Although Cruz doesn’t tell the audience where he purchased the box of Cracker Jack from which he pulled this sound byte, it’s likely the continued misrepresentation of a 2014 Congressional Budget Office report.
The report showed that millions of Americans would have the financial security to voluntarily work fewer hours or retire early now that their healthcare plan was no longer directly tied to their job. Conservative media essentially reported it as mass firings.
Not only did the unemployment rate last month remain at just 4.9%, we are now in the longest streak on record of continuous private sector job gains (72 months).
As Kasich remained the friendly neighbor (who still drastically cuts women’s healthcare), Cruz and Rubio attacked Trump throughout the night in an attempt to slow down the frontrunner’s steamrolling trek to the nomination.
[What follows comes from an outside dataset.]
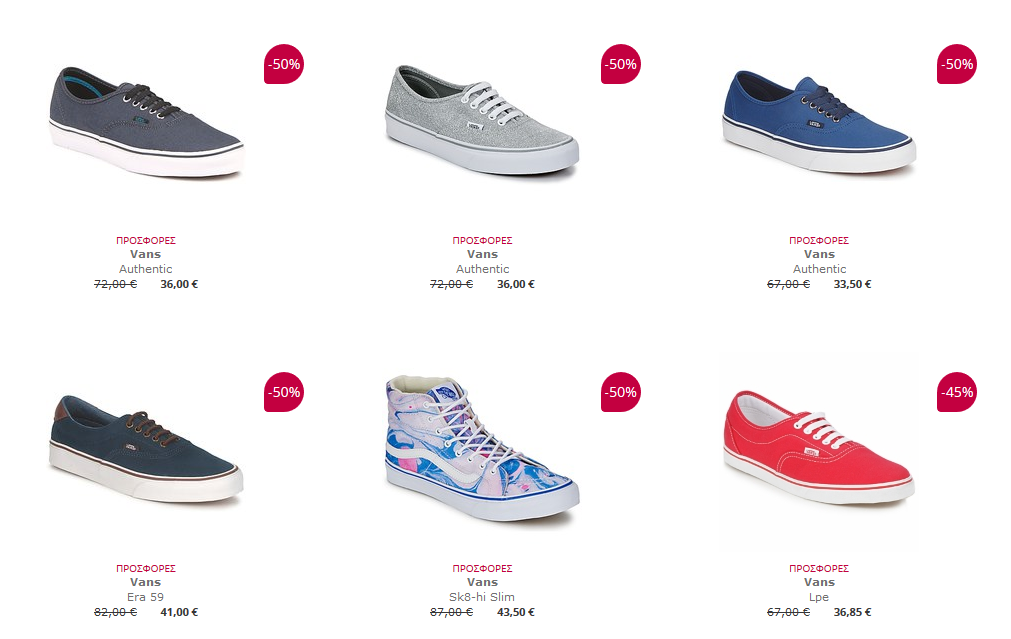Open the blue Vans Authentic shoe image
1011x639 pixels.
[x=819, y=122]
The tactic resulted in a bad improv act you would see at your local bar’s open mic night.
Ronald Reagan envisioned former General and Secretary of State Colin Powell as the future of the party, I could only imagine his reaction to the star of NBC’s “The Apprentice” leading in the polls.
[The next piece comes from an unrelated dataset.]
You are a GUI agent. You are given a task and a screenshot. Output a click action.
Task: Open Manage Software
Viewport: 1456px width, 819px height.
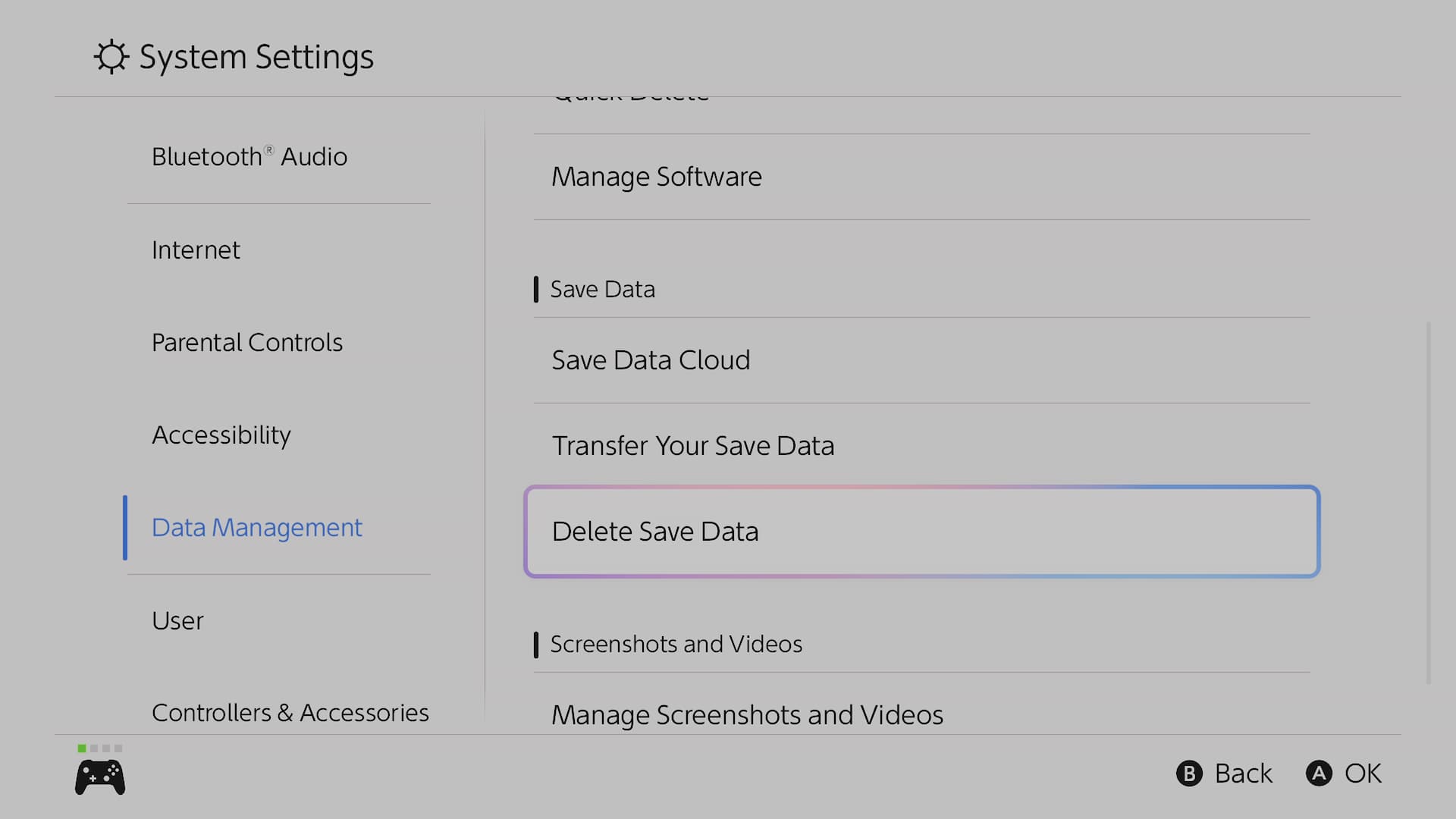(657, 177)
The Grand Old Party is dying… figuratively and literally.
Trump has epitomized the hate, xenophobia and religious demagoguery displayed by the Tea Party. Like a parasite, the Tea Party fed off of the GOP’s gastrointestinal tract (of which the GOP was more than happy to supply) for the last seven years. Now, it’s eating the body.
Rubio and Cruz’s desperate attacks against Trump are like watching the establishment itself fight off death. However, there is seemingly no silver bullet to stop Trump’s ascent.
Among last Thursday’s dick and yoga comments, Donald Trump was cheered for his support of torture and killing the families of terrorists. It’s as if Kevin Smith wrote a sequel to Eli Roth’s “Hostel.”
The last debate lowered the bar practically to the floor. This week’s debate in Miami, Florida may begin with a limbo dance.